● **ASSIGNMENT**
Nothing but the pictures should be dropped; repeat the rest of the data below exactly.

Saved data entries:
----

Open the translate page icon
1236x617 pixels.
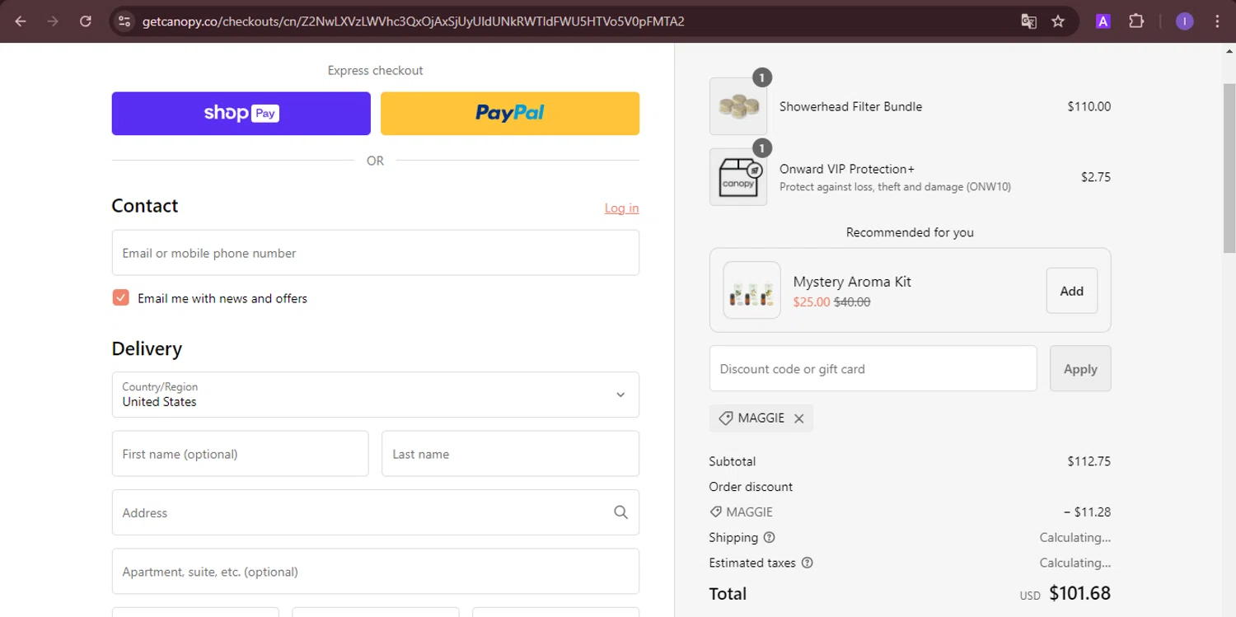click(1028, 21)
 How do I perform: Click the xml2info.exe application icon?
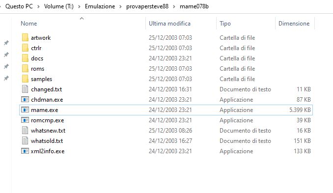(x=25, y=151)
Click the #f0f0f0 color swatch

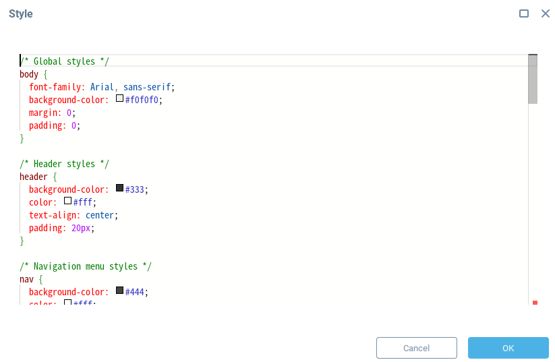click(119, 98)
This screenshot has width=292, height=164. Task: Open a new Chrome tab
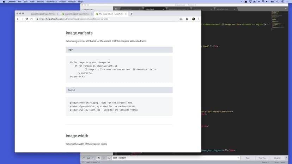click(x=131, y=14)
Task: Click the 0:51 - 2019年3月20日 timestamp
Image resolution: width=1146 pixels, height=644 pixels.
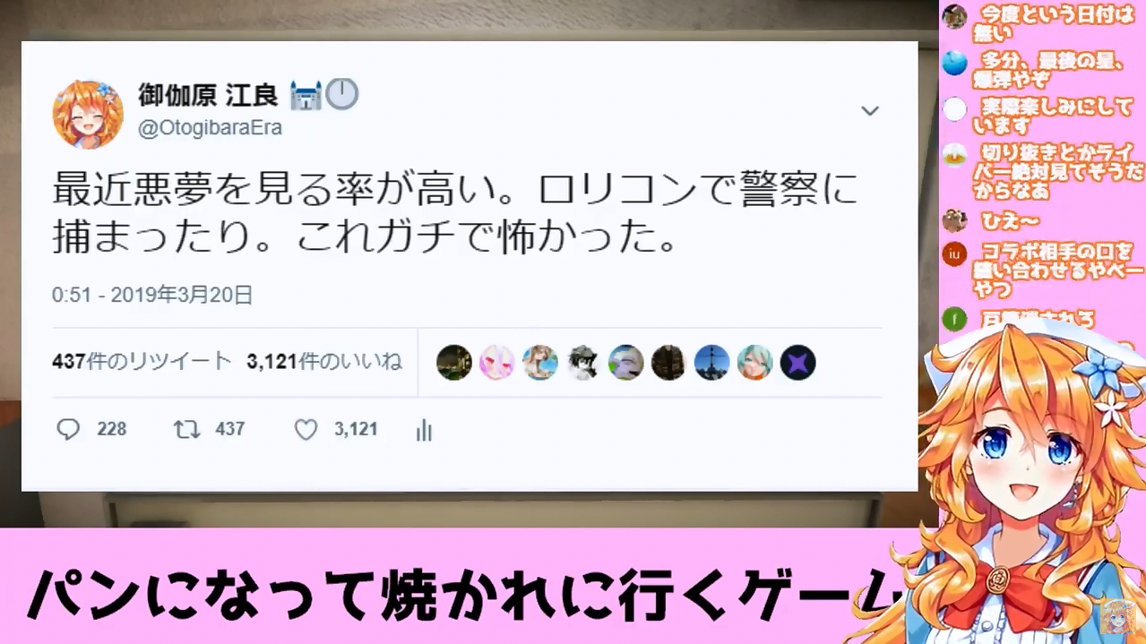Action: pos(152,296)
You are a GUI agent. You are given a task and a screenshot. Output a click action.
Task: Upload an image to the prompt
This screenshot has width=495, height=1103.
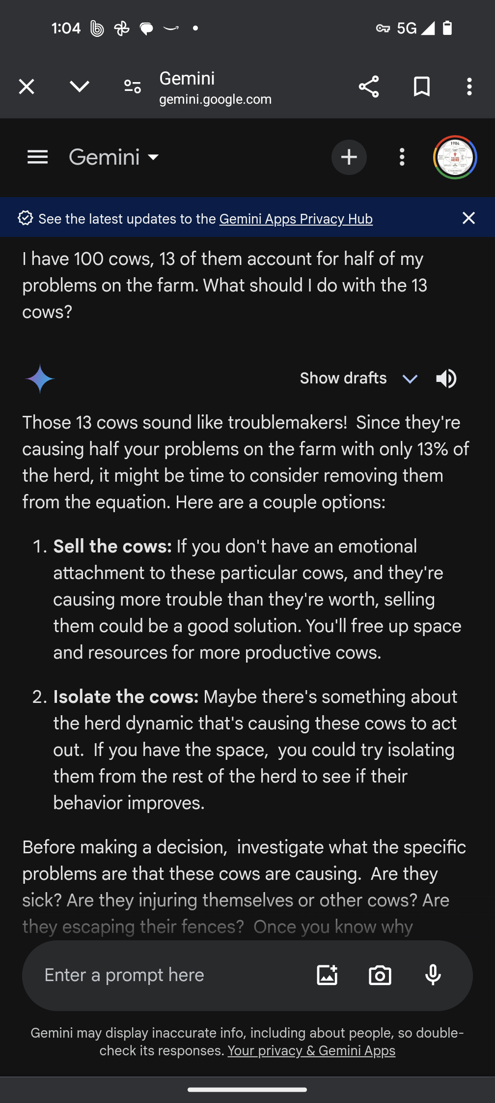click(327, 975)
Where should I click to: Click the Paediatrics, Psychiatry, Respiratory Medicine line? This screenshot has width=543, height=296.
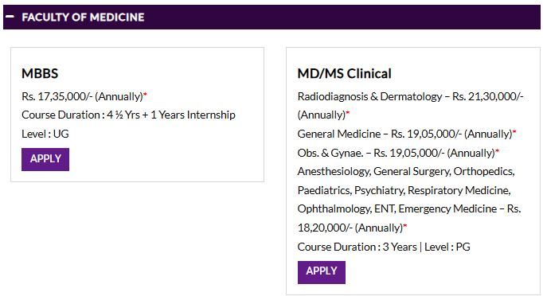[404, 190]
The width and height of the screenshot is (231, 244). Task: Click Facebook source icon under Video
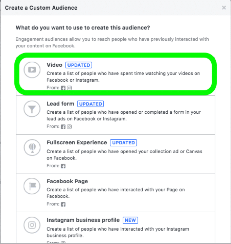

----

● **YOUR RESPONSE**
Open the translate page icon
1236x617 pixels.
click(1028, 21)
 How do I perform: Click the xml2info.exe application icon?
(x=25, y=151)
Click the #f0f0f0 color swatch

click(119, 98)
This screenshot has width=292, height=164. Task: Open a new Chrome tab
click(x=131, y=14)
Task: Click the 0:51 - 2019年3月20日 timestamp
Image resolution: width=1146 pixels, height=644 pixels.
Action: pos(152,296)
You are a GUI agent. You are given a task and a screenshot. Output a click action.
Task: Upload an image to the prompt
This screenshot has width=495, height=1103.
click(327, 975)
Where should I click to: Click the Paediatrics, Psychiatry, Respiratory Medicine line? This screenshot has width=543, height=296.
[404, 190]
The width and height of the screenshot is (231, 244). Task: Click Facebook source icon under Video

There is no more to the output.